# AVAILABLE RECORDS

****************************************

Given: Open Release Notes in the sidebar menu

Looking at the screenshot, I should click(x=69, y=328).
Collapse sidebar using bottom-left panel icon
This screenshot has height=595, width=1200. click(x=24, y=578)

****************************************

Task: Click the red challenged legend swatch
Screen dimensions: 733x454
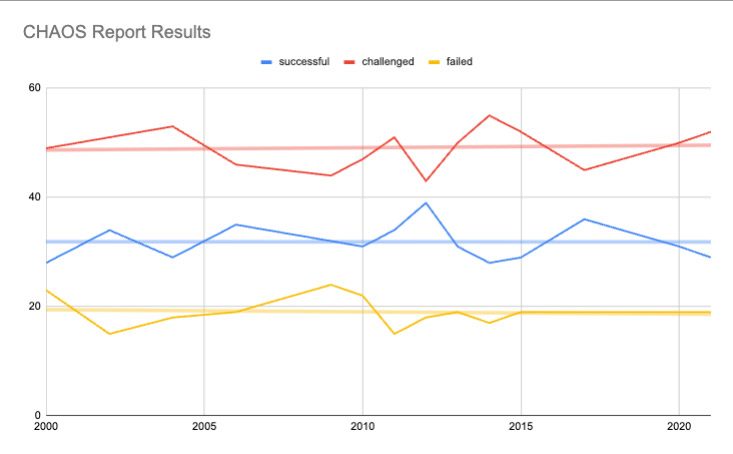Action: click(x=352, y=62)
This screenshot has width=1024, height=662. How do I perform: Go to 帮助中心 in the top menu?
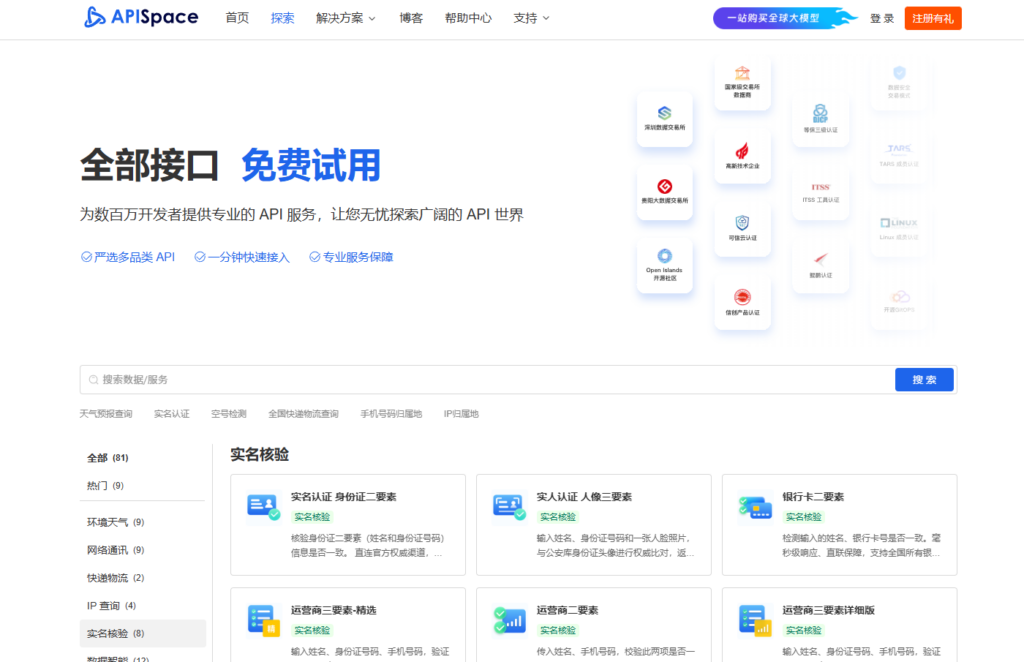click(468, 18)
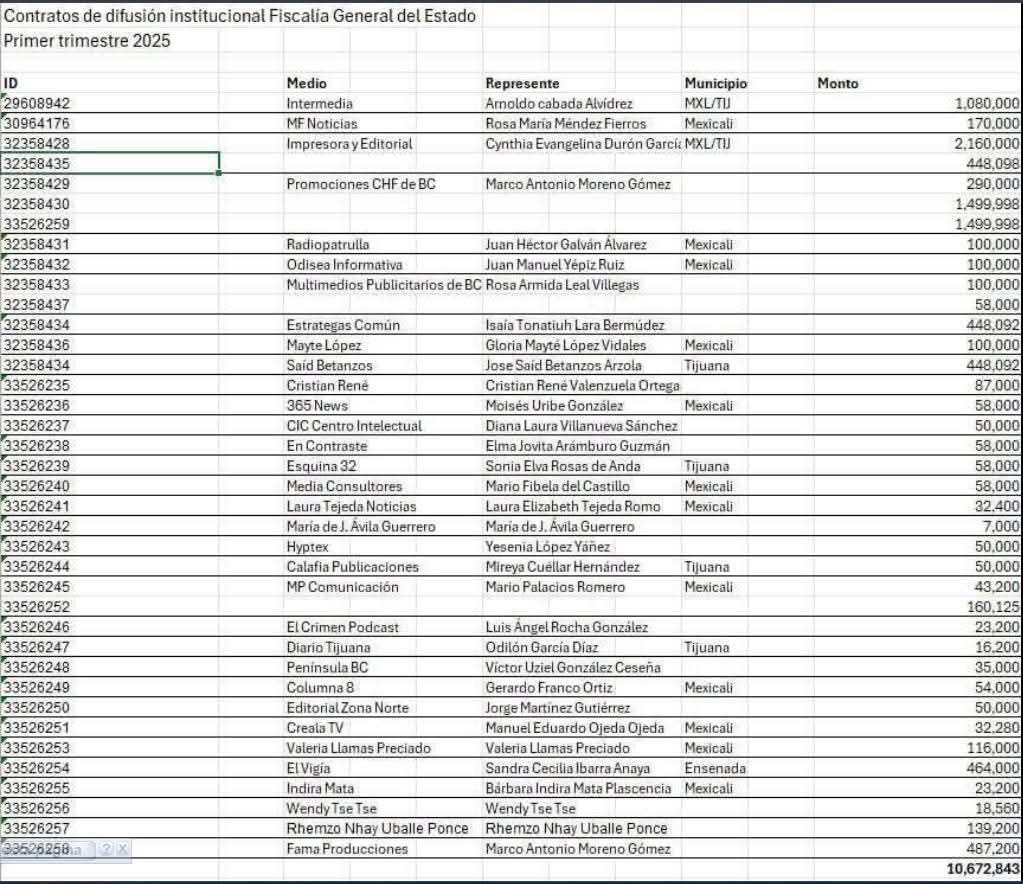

****************************************

# GIVEN INSTRUCTION
Starting at the line that contains "Task: Click the red challenged legend swatch" and ending with the line that contains "click(468, 18)", copy that stretch of the material above line for line without changing anything. Omit the pictures.

# FINISHED EXERCISE
Task: Click the red challenged legend swatch
Screen dimensions: 733x454
Action: click(x=352, y=62)
This screenshot has width=1024, height=662. How do I perform: Go to 帮助中心 in the top menu?
click(468, 18)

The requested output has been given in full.